July 16, 2005 3:51 AM
so last night was not bad. david took me out to eat. it was nice getting to hang out with him considering that i was JUST talking about the fact that i seemed to be avoiding him. i really didn[t mean for that to be how it was if it was. it took him showing up at the apartment for me to answer. we spent a lot of time talking about josh and how he has been being an asshole to everybody. i hate it when things change, people change. everything is supposed to stay the same. i am supposed to be able to count on people always being there and things always being there dammit. lol. david's mom went to eat with us too seeing how today is her birthday. i was actually the one getting to tag along. i had forgotten how much i do not like david's mom. grrrr.....the woman is so rude to him and is so needy. i want to slap her around every time david does something for her.

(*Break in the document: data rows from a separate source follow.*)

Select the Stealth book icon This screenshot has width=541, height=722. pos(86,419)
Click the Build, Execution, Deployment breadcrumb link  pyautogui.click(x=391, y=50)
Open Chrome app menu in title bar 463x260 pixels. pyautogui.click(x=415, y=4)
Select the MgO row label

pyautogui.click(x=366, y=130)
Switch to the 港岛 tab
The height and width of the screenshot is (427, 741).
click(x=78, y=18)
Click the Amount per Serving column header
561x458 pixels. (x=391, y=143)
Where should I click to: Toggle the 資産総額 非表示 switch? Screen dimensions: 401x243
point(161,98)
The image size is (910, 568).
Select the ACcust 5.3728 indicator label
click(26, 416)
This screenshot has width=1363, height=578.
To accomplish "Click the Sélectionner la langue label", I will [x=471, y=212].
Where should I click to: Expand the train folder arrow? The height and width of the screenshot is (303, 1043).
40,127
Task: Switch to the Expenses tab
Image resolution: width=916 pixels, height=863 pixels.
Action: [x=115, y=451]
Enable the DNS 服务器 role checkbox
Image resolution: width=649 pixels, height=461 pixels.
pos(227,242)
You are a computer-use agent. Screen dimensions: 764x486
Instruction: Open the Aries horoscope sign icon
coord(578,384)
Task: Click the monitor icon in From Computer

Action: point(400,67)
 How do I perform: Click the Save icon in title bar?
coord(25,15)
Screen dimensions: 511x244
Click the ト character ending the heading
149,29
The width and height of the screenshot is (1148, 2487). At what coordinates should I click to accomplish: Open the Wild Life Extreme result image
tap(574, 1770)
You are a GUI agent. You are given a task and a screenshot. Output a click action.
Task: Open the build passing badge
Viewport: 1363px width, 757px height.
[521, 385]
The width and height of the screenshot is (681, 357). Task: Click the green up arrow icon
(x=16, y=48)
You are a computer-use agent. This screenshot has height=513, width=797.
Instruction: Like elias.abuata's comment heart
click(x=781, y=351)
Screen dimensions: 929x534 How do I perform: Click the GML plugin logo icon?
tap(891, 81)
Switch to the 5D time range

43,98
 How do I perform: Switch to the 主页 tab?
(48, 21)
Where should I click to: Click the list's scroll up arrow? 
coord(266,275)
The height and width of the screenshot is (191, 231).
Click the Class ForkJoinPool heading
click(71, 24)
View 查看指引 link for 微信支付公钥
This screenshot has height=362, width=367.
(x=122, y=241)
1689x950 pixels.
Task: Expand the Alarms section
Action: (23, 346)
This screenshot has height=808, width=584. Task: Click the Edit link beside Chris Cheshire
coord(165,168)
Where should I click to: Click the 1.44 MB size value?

sometimtes brooklyn can be so incredibly sweet and sometimes downright infuriating. i will say that we have the most fucked up relationship of anyone that i have dated. i guess rhings are okay though. i still like him. that counts for something right? usually at this point i am completely tired of the person.

harry potter baby! you better believe it. i wish i had thought far enough ahead to pick number 5 up from the house and reread it before i pick up number 6.

i have fucked my sleep schedule all up. there is no hope for it at this point. i am trying to sleep and i can't. oh yeah...and my new game obsession is Fable. even though i actually don't really like the game, i think they have somehow laced it with crack bc i can't quit playing the thing. dammit man.

July 16, 2005 10:11 PM
david called earlier. "What are you doing?" my reply: "reading harry potter." "DAMMIT!" "What?" i asked. his reply: "I called Morgan and asked him if he wanted to do anything and his said that he can't. he's reading harry potter." lol. classic.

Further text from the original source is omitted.